The Holy Land Foundation raised $13 million in 2000 and claimed to be the largest U.S. Muslim charity, supporting schools and social programs for Palestinians and in predominantly Muslim nations. Its Web site condemned Israel's occupation of Gaza and the West Bank.

Hamas, an Arabic acronym for "Islamic Resistance Movement," was founded in 1987 at the beginning of the first Palestinian uprising against Israel. Hamas does not accept the existence of a Jewish state in the Middle East and does not distinguish between attacks against Israelis inside Israel and in the West Bank and Gaza Strip. In contrast, Yasser Arafat's mainstream Fatah demands a Palestinian state in the West Bank and Gaza alongside Israel.

Hamas has been responsible for many of the 85 suicide bombing attacks that have killed 307 Israelis during 26 months of fighting.

The 33-count indictment accuses the group of illegal exports to Syria and Libya, money laundering, dealing in the property of a designated terrorist and making false statements, Ashcroft said.

The attorney general said the defendants could received up to 45 years each in prison if convicted, and were subject to possible fines up to $7.2 million.

Ashcroft said Infocom was in the same office park and shared some of the same employees as the Holy Land Foundation. Both Infocom and Holy Land Foundation received "seed money" from Marzook, Ashcroft alleged.

The indictment alleges that Marzook and his wife "engaged in a scheme with Infocom officials to disguise Marzook's capital investment in the company and to continue to receive profits from Infocom.

Infocom and its employees made illegal shipments of computers and computer technology to "state sponsors of terrorism, Libya and Syria."

Marzook and the Elashi brothers attempted to conceal the shipments from the authorities.

Last week, the Treasury Department announced that the United States had frozen $123 million in terrorist assets since Sept. 11, 2001 — $36.2 million in the United States, and $86.8 million in foreign countries.

The flow of money to terrorist groups remains a key concern not only for the "war on terror" itself but also for relations among allies in that war.

A U.N. report released Tuesday says that while Osama bin Laden's financial network has been mostly dismantled, his al Qaeda terror network still enjoys significant support and has "access to substantial funding from its previously established investments."
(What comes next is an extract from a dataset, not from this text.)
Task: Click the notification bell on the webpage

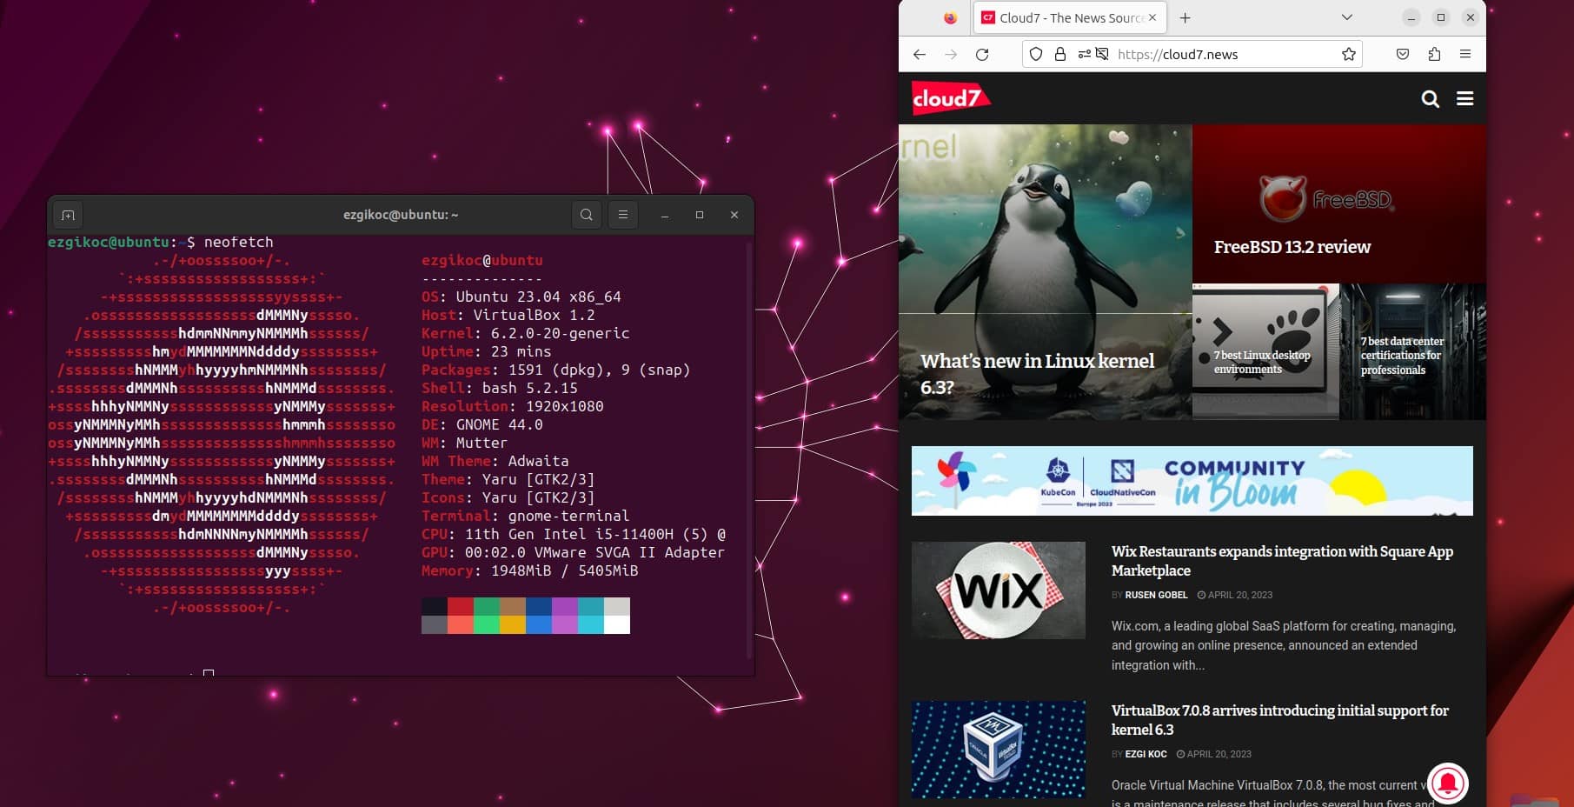Action: tap(1446, 784)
The issue of terror financing strained ties between the Bush administration and the Saudi family last month, when reports surfaced that the wife of the Saudi ambassador to the United States had written checks that ultimately went to men who aided Sept. 11 hijackers.
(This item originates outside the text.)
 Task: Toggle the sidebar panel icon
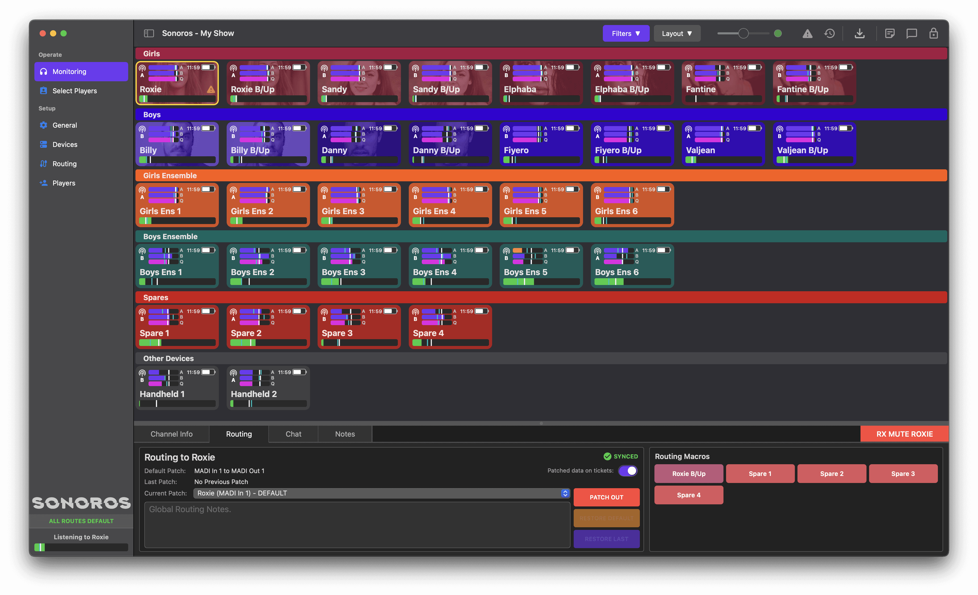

Several U.S. senators excoriated Saudi Arabia for alleged lapses in blocking terror money. The royal family denied any links to terrorist groups and vowed new steps to prevent Saudi charities from funding violence.

At that time, it was reported that the Bush administration was trying to come up with new ways to stem the flow of resources to terror groups.

Former prosecutor Michael Zeldin told CBS News Correspondent Howard Arenstein that sometimes money is the key to stopping terrorism.

"More important than arresting the individuals who might do the acts is to deprive them of the money that they need to do those acts," he said.